POJOKNEGERI.com – Kejaksaan Agung (Kejagung) memperluas pemeriksaan dalam kasus dugaan korupsi tata kelola program Makan Bergizi Gratis (MBG) pada Badan Gizi Nasional (BGN) tahun 2025-2026.
Penyidik memeriksa enam saksi dari unsur mitra Satuan Pelayanan Pemenuhan Gizi (SPPG), pihak swasta, hingga pemasok wadah makanan atau ompreng.
Kepala Pusat Penerangan Hukum Kejagung Anang Supriatna mengatakan pemeriksaan tersebut menjadi bagian dari upaya penyidik memperkuat pembuktian dalam perkara yang telah menyeret tujuh orang sebagai tersangka.
“Tim Jaksa Penyidik pada Jampidsus telah melaksanakan kegiatan penyidikan berupa pemeriksaan enam orang saksi terkait dengan perkara dugaan tindak pidana korupsi dalam tata kelola program MBG pada BGN tahun 2025-2026,” kata Anang dalam keterangan kepada wartawan, Senin (24/8/2026).
Enam Saksi Berasal dari Berbagai Unsur
Enam saksi yang diperiksa terdiri atas RSA selaku Mitra SPPG Kabupaten Lampung Timur, S selaku Mitra SPPG Ciputat, SDS selaku karyawan swasta, U selaku Mitra SPPG Kabupaten Lebak, MA selaku supplier ompreng, dan HD selaku Mitra SPPG Cibadak.
Penyidik menggali keterangan para saksi untuk memperjelas rangkaian dugaan penyimpangan dalam pengelolaan program MBG. Keterangan tersebut juga akan digunakan untuk mempertajam alat bukti dan melengkapi berkas perkara para tersangka.

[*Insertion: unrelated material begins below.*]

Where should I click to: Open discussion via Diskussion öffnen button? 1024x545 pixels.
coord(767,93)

“Pemeriksaan saksi oleh penyidik dilakukan untuk memperkuat pembuktian dan melengkapi pemberkasan dalam perkara dimaksud,” tutur Anang.

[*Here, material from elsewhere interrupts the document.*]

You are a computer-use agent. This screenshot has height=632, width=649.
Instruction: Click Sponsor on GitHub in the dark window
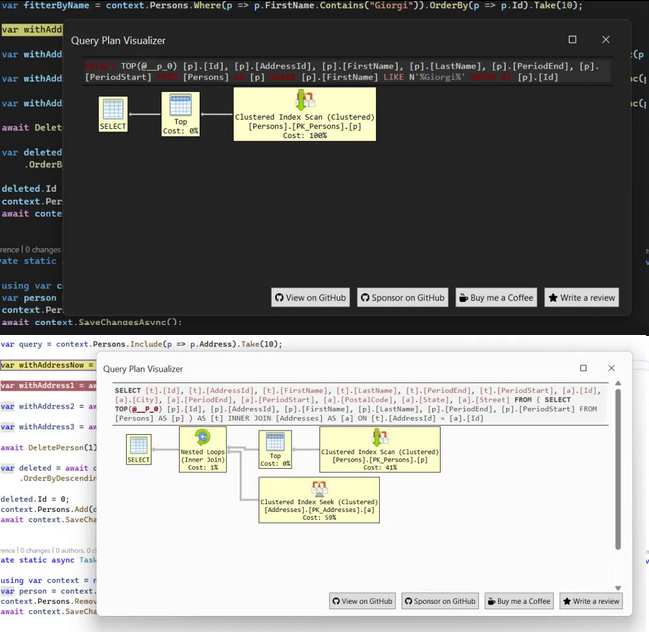(x=402, y=297)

Kejagung memastikan proses penyidikan tetap berjalan dengan mengedepankan prinsip kehati-hatian dan asas praduga tidak bersalah.
“Proses penyidikan juga dilaksanakan secara profesional, independen, dan akuntabel dengan tetap menjunjung tinggi asas praduga tidak bersalah dan prinsip kehati-hatian,” sambungnya.
Tujuh Orang Telah Ditetapkan sebagai Tersangka
Kejagung sebelumnya menetapkan tujuh orang sebagai tersangka dalam perkara dugaan korupsi di BGN. Mereka terdiri atas mantan pejabat BGN, pihak yang memiliki kedekatan dengan pejabat, pengurus yayasan, hingga pihak perusahaan swasta.
Ketujuh tersangka tersebut yakni mantan Kepala BGN Dadan Hindayana, mantan Wakil Kepala BGN Sony Sonjaya, mantan Wakil Kepala BGN Lodewyk Pusung, Asep Yusuf Somantri selaku orang dekat Sony, Komisaris PT Yasa Artha Trimanunggal Andri Mulyono, Ketua Yayasan Indonesia Food Security Review (IFSR) Glory Harimas Sihombing, serta Sekretaris Deputi Bidang Promosi dan Kerja Sama BGN Lalu Muhammad Iwan.
Penyidik menduga terjadi sejumlah penyimpangan dalam tata kelola MBG, termasuk dugaan afiliasi para tersangka dengan yayasan pengelola SPPG serta dugaan penggelembungan harga pengadaan motor listrik, sepatu, tablet, dan televisi.